There may have been some of these reproduced off the originals, but seriously I doubt it as the brass thickness as well as the period workmanship with hand cut lettering is that equal to the mid to late 1800s into the first few decades of the 1900 workmanship, and the individual hand cutting of each letter as well as the slight differences in irregularity of the lettering, cannot be reproduced today. Lazer and water jet methods of today, leave everything perfect and identical. Also, No one uses that thickness of Brass anymore as it mice's at a thicker thickness than most of today's metal. These are all brass, not copper.
All the originals did not come from Pennsylvania, they came out of a cash found in demolition of warehouses in the Brooklyn district of New York. I did close to a 600 hour research paper in documenting the Stencil and sign makers who made all of these. John H. Arnold who died in 1908 and his son Thomas Arnold in their lives and livelihood as sign and stencil makers from 1865 up to 1915 when Thomas died and his wife sold the business. The Arnolds did work for many sporting good companies such as Mason Decoy, Heddon, Creek Chub Peters, UMC, Abby and Imbrie, Oneida Community, PS & W, Blake and Lamb, Coca-Cola, Oil companies, Sun, Marathon, Vaccuum, Gulf, signs and strap tags for Snake oil medicines from various peddlers and others.

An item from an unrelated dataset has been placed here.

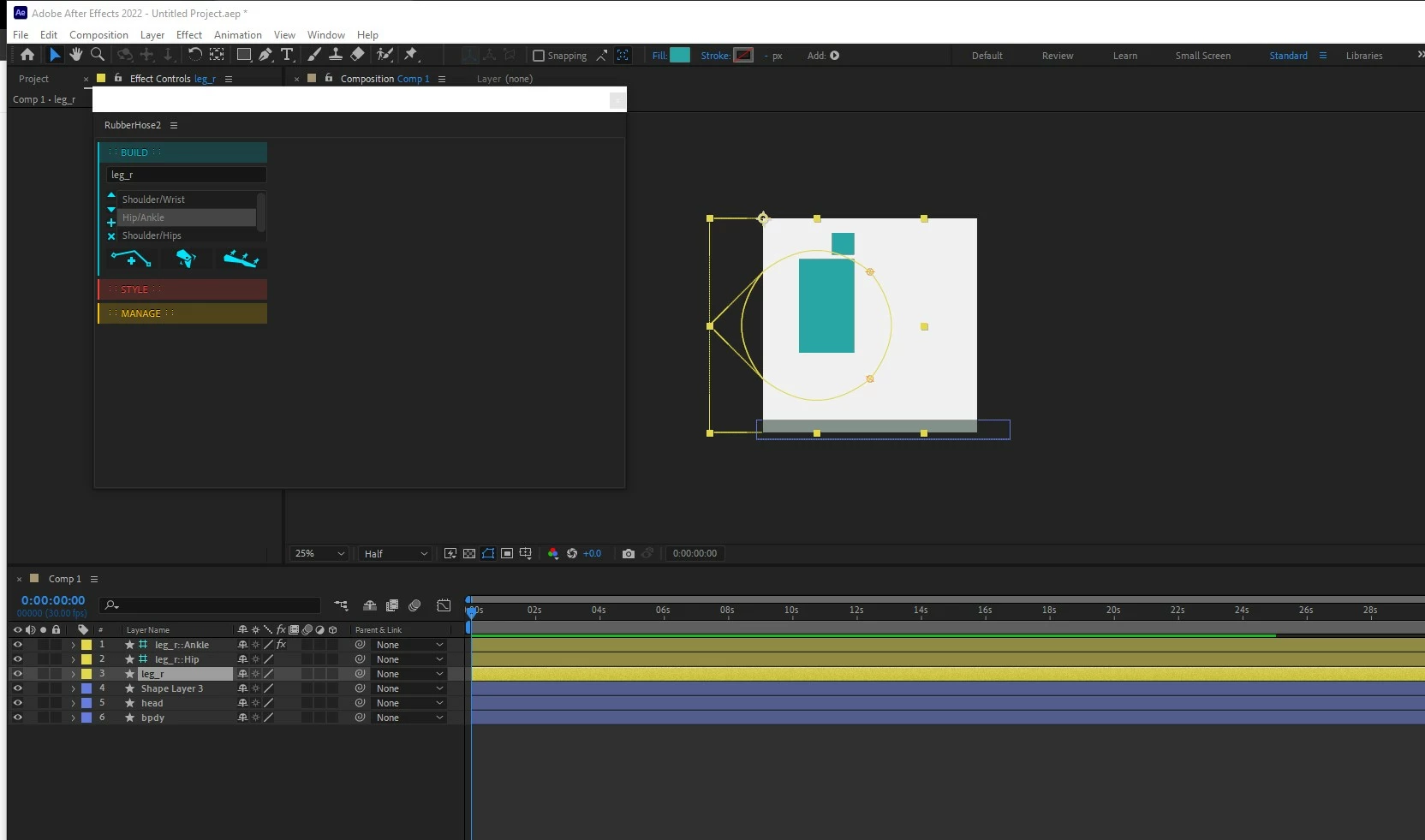
Task: Select the Hand tool in toolbar
Action: point(76,55)
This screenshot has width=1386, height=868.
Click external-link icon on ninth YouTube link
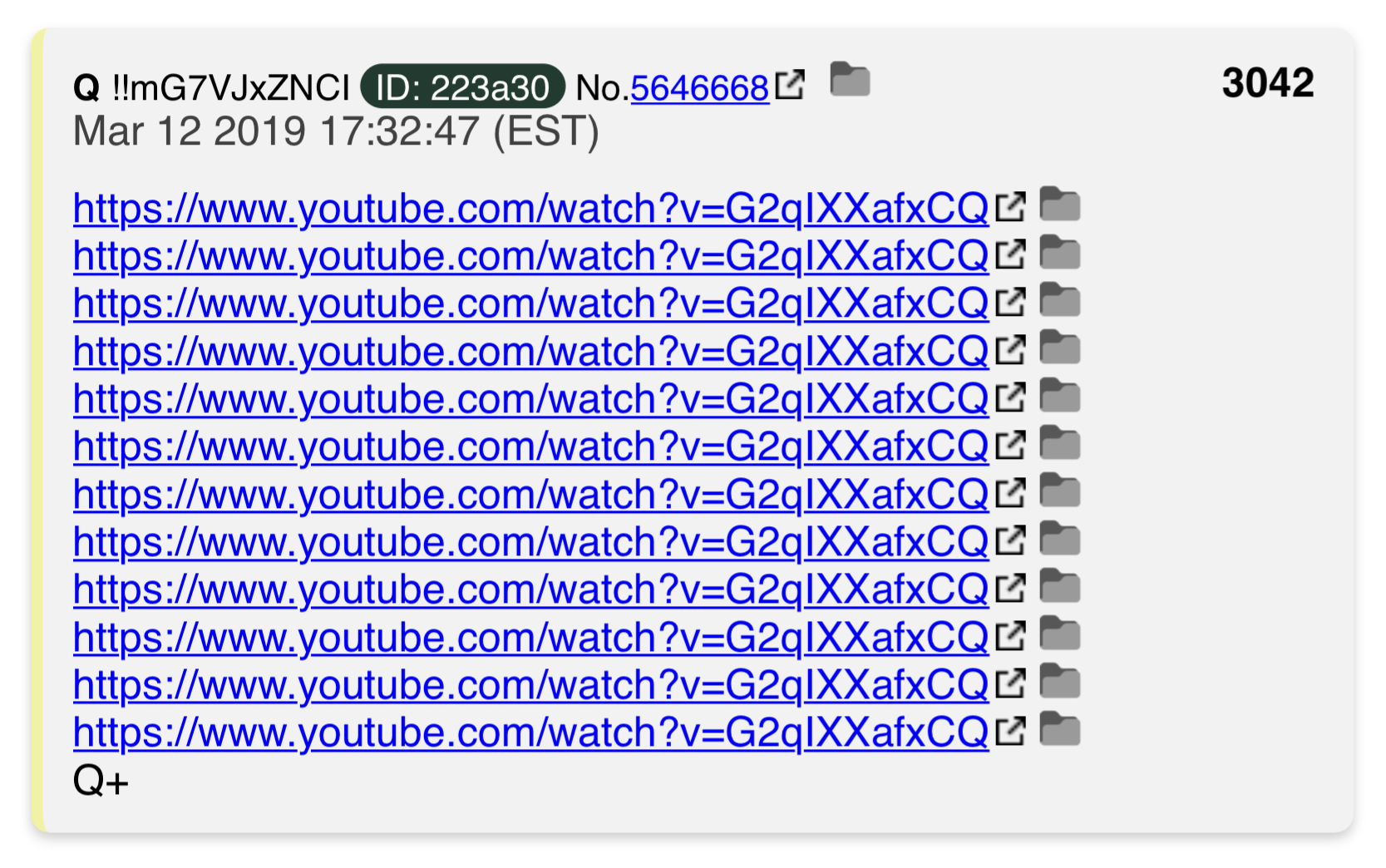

The residue that are on the long flat strap tags are from soaking them in Dawn dishwashing liquid to get them apart. When one spends over $100,000 on anything questionable, the first thing one does is have analyzation and testing done before buying. These have all been tested with many various method's from gas capture to cutting and chemical from St. Louis Testing Laboratories, Metal Urge Dept Iowa University, Missouri School of Mines Rolla Missouri, Many Antique appraisers and authenticators who specialize in metal authentication, and a retired metal authenticator from the Smithsonian, Library of Syracuse University, Curators from the Oneida Community Mansion house. There are many big name collectors who have purchased many of these items including the Oneida Community Mansion House. We have a tremendous amount of jealous collectors in this trap club who love to say especially if they did not find it that the item is not right, and love to rattle just to hear themselves talk, and hear lately from what I have heard from other big collectors who know traps, are getting pretty heated over someone who doesn't know, telling them their traps and wolf trap wrenches are not right. Incidentally, for those who would like to know, there are three different models on the wolf trap wrench.
The proof is in the analyzation and documentation and the metals testing. I have been taught from an early age that if you don't know what you are taking about, keep your mouth shut.